Merging American, Irish, klezmer and jazz styles, Aoife O’Donovan’s angelic voice brings mature expressivity to traditional songs. A one-of-a-kind vocalist whose unfettered crystalline voice climbs clouds and hushes even the rowdiest audiences into dead silence, she has been praised everywhere from the New York Times to Rolling Stone Magazine (“. . .cold, lonesome, Celtic mist”). While studying Contemporary Improvisation at the New England Conservatory, she joined fiddler Matt Glaser’s all-star band, The Wayfaring Strangers, playing a huge role in the success of their second album, “This Train” (Rounder Records). Aoife has become quite a figure in the Boston folk scene, where she is deeply envied by anyone with vocal cords. (And we can safely assume that “Celtic Heritage” host Brian O’Donovan is proud of his 22-year-old daughter.) Aoife plans to make her own album of original music soon.

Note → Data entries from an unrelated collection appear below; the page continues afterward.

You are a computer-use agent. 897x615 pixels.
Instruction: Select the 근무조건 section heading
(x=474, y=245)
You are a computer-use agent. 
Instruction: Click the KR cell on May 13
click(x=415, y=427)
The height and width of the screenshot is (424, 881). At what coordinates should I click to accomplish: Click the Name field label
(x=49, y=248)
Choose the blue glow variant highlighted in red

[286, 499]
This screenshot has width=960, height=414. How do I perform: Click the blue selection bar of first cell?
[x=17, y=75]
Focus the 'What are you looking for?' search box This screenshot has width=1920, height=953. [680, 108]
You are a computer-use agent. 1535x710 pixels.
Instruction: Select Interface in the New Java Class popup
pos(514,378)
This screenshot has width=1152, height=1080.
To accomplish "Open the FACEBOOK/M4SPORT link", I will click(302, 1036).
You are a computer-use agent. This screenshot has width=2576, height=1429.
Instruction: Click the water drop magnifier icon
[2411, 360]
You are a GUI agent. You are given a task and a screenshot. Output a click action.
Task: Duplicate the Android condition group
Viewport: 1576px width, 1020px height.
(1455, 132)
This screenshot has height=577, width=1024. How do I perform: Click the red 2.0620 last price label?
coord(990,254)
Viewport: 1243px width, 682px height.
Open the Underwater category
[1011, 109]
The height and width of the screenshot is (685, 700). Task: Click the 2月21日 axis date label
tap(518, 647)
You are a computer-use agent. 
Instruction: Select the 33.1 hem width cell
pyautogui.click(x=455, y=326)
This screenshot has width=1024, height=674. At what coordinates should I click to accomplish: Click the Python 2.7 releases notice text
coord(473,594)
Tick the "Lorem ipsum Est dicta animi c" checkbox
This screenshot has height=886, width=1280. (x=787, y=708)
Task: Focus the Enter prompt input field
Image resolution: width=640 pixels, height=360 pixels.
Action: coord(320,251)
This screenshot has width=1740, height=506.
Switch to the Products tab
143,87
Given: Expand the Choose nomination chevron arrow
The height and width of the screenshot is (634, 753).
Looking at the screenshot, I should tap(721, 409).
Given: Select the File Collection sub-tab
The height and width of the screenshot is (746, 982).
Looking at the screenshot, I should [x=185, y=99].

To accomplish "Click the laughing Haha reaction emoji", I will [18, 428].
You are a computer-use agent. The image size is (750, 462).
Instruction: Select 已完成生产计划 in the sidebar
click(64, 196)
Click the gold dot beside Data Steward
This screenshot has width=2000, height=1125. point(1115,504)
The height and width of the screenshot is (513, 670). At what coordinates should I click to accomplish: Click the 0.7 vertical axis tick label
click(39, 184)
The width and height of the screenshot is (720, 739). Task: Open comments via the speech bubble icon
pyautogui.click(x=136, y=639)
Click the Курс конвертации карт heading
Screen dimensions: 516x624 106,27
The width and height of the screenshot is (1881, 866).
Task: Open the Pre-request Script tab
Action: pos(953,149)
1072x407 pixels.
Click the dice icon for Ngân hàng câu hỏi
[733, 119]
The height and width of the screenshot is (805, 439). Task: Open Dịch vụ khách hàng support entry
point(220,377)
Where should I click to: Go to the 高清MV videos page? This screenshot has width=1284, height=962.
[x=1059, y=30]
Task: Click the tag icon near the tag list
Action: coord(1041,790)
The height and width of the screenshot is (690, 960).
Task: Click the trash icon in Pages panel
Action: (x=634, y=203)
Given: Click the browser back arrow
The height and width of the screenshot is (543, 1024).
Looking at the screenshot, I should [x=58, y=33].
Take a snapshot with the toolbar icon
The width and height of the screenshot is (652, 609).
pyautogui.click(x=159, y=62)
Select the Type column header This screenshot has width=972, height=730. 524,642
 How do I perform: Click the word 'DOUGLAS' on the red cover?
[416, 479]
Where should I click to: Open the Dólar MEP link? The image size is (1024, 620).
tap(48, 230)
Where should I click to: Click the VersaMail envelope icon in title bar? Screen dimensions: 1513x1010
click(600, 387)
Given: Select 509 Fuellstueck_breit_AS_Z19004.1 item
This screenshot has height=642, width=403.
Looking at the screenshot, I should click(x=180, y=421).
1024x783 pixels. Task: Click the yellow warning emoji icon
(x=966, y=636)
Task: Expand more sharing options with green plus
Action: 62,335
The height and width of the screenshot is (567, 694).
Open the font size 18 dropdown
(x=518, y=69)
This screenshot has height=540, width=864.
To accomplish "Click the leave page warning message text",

Rushad Eggleston is a master of improvisation: his keen, inventive skill at adapting driving fiddle styles for the cello is nothing short of revolutionary. He performs regularly with the Grammy-nominated Fiddlers 4 as well as Darol Anger’s American Fiddle Ensemble. Rushad also leads his Wild Band of Snee, performing songs and instrumentals that are truly out of this world. Although not too demanding himself, Rushad is nonetheless in demand as an improvising cellist throughout the U.S.A. He graduated in May 2003 from the Berklee College of Music in Boston, where he was the first string player awarded a full scholarship.

You may recognize Scott Alarik’s name from his regular byline in the Boston Globe, where he has been the principal folk music writer since 1987. He is also known as the folk critic for National Public Radio’s noontime news show “Here and Now” and as a contributing writer for the magazines Sing Out!, Performing Songwriter, and Billboard. In 2003 he published Deep Community: Adventures in the Modern Folk Underground, a wonderful collection of pieces on the contemporary folk scene. And, not least, Scott is a regular headliner on the New England coffeehouse circuit, delighting audiences with original songs, folk classics, and his trademark stand-up drolleries delivered in his unmistakable, oak-barrel baritone.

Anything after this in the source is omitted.